For the entries below, repeat exactly each line starting with the one that contains "Screen dimensions: 902x718" and going on through the one that contains "Toggle the workspace", and no others.

──────── DATASET EXTRACT

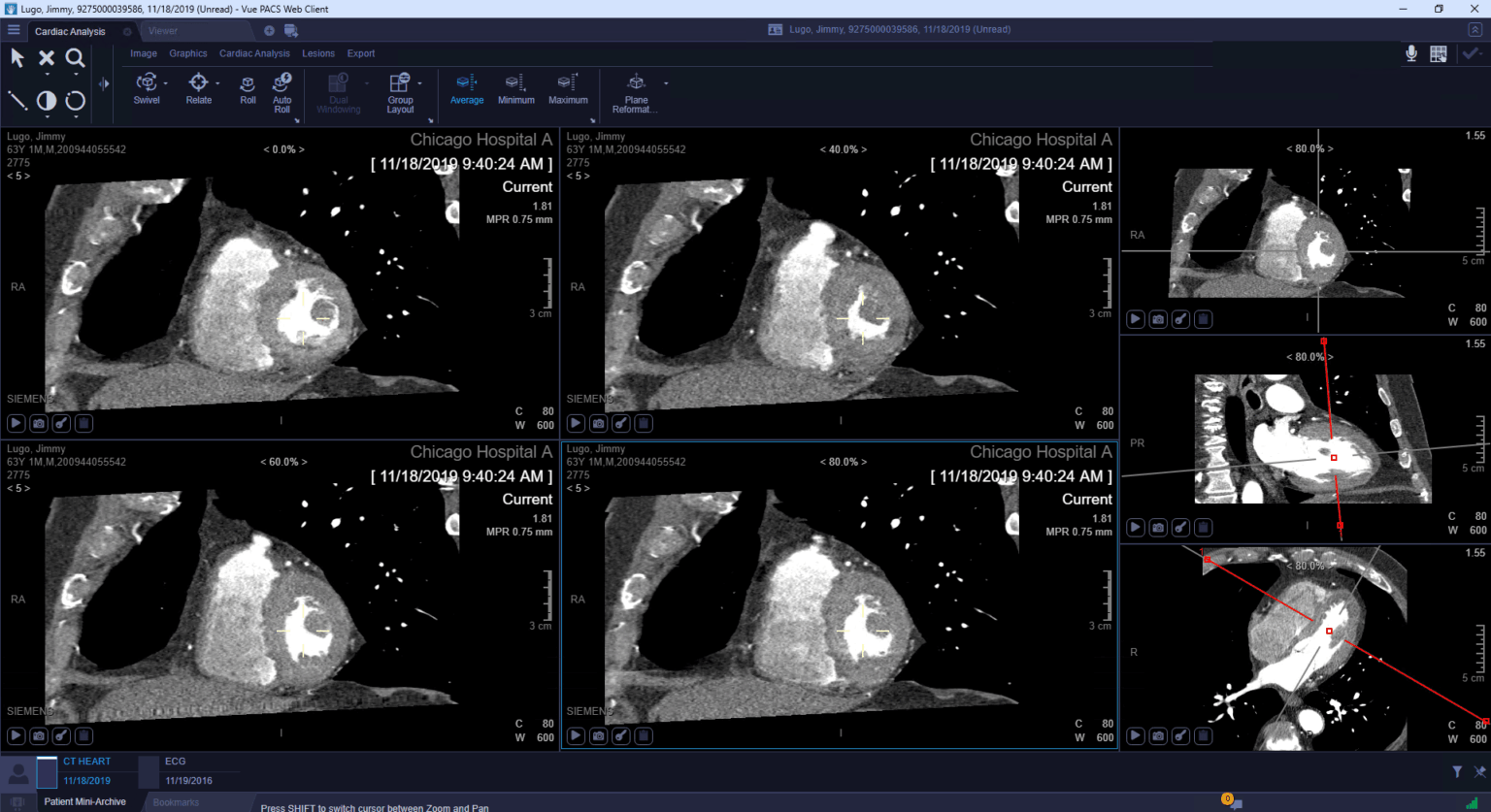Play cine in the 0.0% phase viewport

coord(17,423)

────────────────
──────── DATASET EXTRACT

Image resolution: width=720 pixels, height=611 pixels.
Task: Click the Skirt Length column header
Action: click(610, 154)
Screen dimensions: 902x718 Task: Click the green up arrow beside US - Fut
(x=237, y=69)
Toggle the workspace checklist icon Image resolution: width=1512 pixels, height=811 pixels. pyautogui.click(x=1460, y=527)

────────────────

-- TASK OUTPUT --
Screen dimensions: 902x718 Task: Click the green up arrow beside US - Fut
(x=237, y=69)
Toggle the workspace checklist icon Image resolution: width=1512 pixels, height=811 pixels. pyautogui.click(x=1460, y=527)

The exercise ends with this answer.